As a sophomore, he caught 52 passes for 184 yards and 13 touchdowns. It includes scoring two touchdowns in four different games. As a junior, he put up 51 catches for 917 yards and five touchdowns. As a senior, he caught 61 passes for 1,039 yards and 12 touchdowns. It was a season that had him named to the second team All-SEC team. Reynolds dealt with a shuffling of quarterbacks in every season and still produced, especially in big games. He is a red zone threat and a clear touchdown producer. How much more can Reynolds bring to the table, and what round will he be drafted in?
- Good frame and arm length.
- Long strider with deep threat potential.
- Clean route runner.
- Can beat press with a swim move, and crafty movement.
- Strong vertical game.
- Ability to make contested catches.
- Good ball tracking ability.
- Thin frame.
- Dealt with concentration drops at times.

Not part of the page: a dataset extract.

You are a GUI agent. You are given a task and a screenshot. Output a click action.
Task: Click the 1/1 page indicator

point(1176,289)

- Can be overpowered in press coverage.
- Doesn’t have a deep route tree.
NFL Comparison: Allen Hurns
Teams with needs at position: Kansas City Chiefs, Minnesota Vikings, Cleveland Browns, Arizona Cardinals, Philadelphia Eagles, Buffalo Bills
Projection: Fourth Round
Reynolds has a place in the NFL. He has the ability to take the top off of the defense, and with his size and speed, he can make big plays down the field. The question will be whether or not he can bring more to the table, and how consistent can he be in his role?
Reynolds has a lanky size, and while he had gone over the middle for drags, it is tough to see him playing in that part of the field consistently in the NFL. He has good footwork, but most of that comes in getting off of press, and beating stronger, more physical cornerbacks off of the line.

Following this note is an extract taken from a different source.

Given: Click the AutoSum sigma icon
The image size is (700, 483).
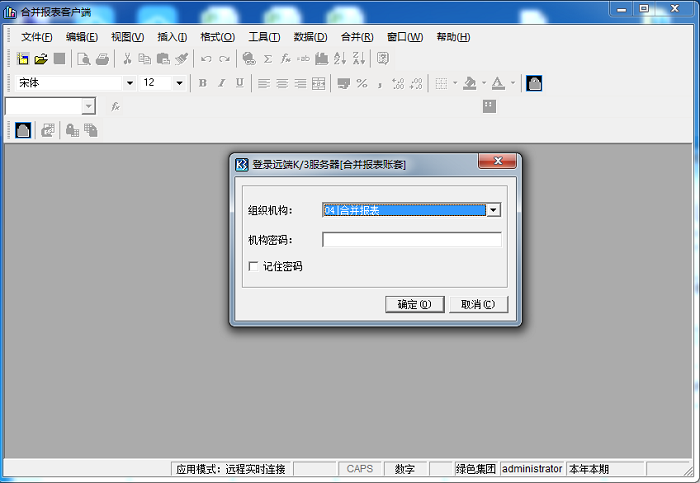Looking at the screenshot, I should tap(267, 59).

The other factor will come down to his hands. He has the ability to out leap, and outmuscle cornerbacks for contested passes. However, sometimes he doesn’t see the ball all the way in. When going over the middle and looking to make plays with the ball in his hands you can see some drops, which will affect any chance he gets in the NFL.
Still, the size and the speed are enticing and his footwork is good enough to suggest that he can expand his route tree. He will likely end up in the middle rounds of the NFL draft, but do not be surprised if he is someone who is getting snaps and chances early into his NFL career.